“Komunitas anak muda ini kita latih untuk pewarnaan dan pembuatan cap menggunakan karton-karton bekas sereal, lalu dibuat ke dalam motif-motif yang lebih dinamis. Contohnya motif catur, seri game seperti PlayStation, hingga Mahjong yang lagi tren,” tutur Gina.
Melalui inovasi ini, Gina berambisi mengubah pola pikir generasi muda terhadap batik. Batik tak lagi dipandang sebagai sesuatu yang kuno, melainkan busana dinamis yang fleksibel dikenakan sesuai selera zaman.
Menurutnya, regenerasi batik bukan hanya soal motif, melainkan bagaimana anak muda terlibat langsung dan mengeksplorasi proses pembuatannya.
“Harapan saya, dengan inovasi warna ini, anak-anak muda bisa lebih menerima dan mau memakai batik,” ungkapnya.
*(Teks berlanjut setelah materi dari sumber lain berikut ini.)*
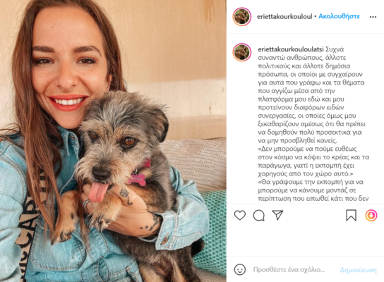Click Δημοσίευση to post the comment
Screen dimensions: 384x282
tap(358, 270)
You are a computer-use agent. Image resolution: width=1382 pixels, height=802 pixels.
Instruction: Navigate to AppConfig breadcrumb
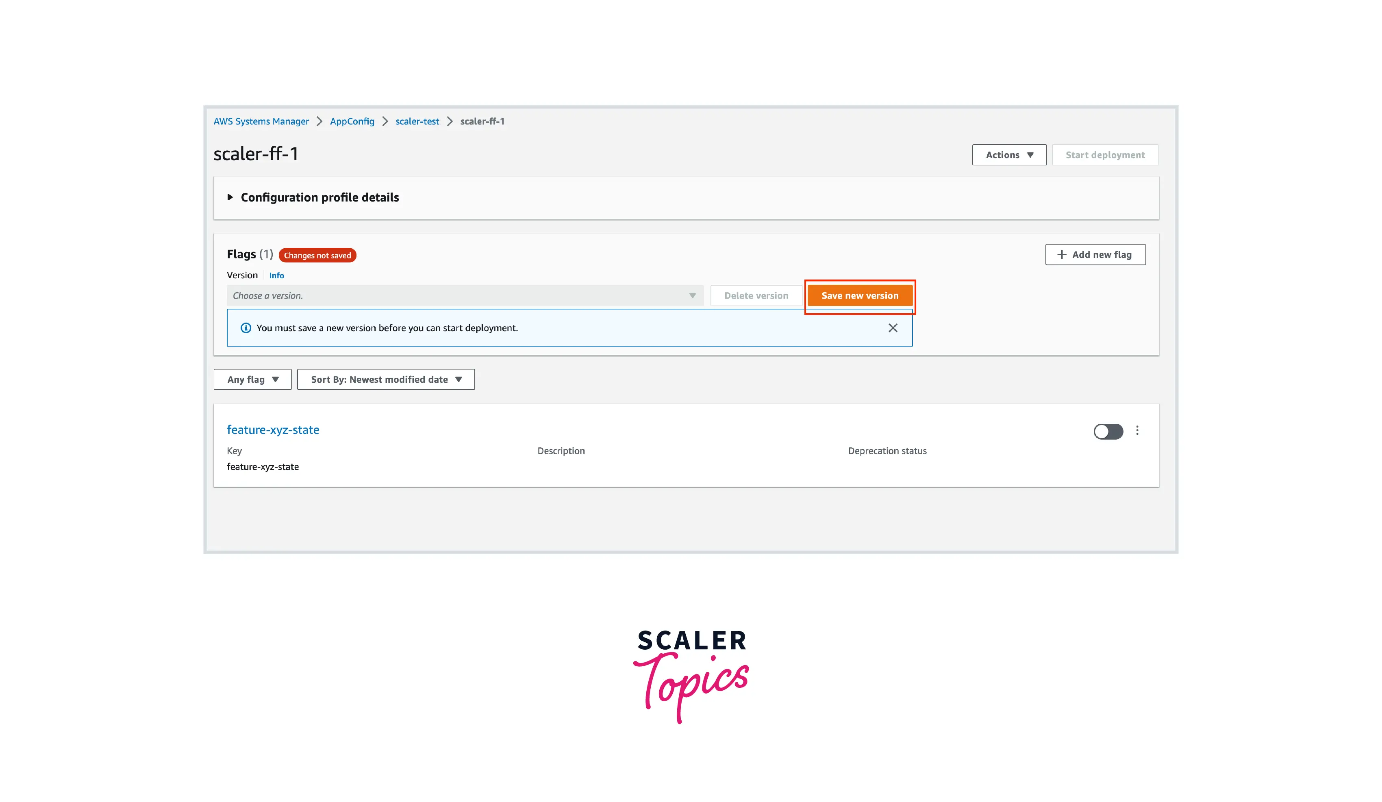pos(352,121)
Tidak berhenti pada kolaborasi lintas generasi, ekosistem Batik Tembayat semakin lengkap dengan hadirnya sentuhan kawan-kawan disabilitas. Gina membina para penyandang disabilitas, khususnya tunarungu, bukan pada proses membatik yang berisiko karena berhubungan dengan api, melainkan pada pembuatan produk turunan batik seperti jahitan, tas, dan ragam kriya (handicraft).